> Task statement:
Whenever a line in this data holds the word "dimensions", report that line in full.

> Material to process:
[Start of section]
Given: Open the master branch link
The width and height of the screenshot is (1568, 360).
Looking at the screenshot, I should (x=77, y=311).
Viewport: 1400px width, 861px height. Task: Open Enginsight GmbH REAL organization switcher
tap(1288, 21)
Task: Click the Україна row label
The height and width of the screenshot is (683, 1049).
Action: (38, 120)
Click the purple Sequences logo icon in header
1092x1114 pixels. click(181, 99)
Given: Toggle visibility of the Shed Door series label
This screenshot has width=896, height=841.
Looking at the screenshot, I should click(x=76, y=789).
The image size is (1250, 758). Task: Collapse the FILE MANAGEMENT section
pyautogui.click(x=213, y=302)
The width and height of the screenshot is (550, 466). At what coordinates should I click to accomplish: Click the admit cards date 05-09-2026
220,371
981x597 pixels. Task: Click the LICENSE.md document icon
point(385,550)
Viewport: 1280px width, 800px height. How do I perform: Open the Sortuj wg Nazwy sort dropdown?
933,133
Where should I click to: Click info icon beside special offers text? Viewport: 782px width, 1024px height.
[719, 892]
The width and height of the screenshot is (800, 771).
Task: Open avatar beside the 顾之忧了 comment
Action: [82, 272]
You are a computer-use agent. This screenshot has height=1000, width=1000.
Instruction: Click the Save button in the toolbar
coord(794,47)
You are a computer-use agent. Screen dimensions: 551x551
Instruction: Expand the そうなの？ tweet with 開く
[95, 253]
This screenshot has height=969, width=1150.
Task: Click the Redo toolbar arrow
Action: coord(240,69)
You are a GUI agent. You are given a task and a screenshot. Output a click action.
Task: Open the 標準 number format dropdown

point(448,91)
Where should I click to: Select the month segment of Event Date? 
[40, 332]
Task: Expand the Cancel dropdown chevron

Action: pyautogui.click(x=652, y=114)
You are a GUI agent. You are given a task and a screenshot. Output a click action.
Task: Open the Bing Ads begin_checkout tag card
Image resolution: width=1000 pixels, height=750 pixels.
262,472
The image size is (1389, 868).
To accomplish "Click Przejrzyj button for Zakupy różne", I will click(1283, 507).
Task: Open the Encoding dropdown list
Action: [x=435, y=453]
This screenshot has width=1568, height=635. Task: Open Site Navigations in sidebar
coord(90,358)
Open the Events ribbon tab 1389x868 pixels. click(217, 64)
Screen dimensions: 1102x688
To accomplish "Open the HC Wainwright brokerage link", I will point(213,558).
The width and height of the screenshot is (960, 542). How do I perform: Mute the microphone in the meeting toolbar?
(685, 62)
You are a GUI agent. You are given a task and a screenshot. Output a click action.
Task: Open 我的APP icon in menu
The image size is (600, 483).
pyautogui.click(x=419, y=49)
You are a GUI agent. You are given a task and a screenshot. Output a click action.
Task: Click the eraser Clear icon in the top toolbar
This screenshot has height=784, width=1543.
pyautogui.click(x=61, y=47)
[End of section]
> Exercise result:
You are a computer-use agent. Screen dimensions: 551x551
Screen dimensions: 1102x688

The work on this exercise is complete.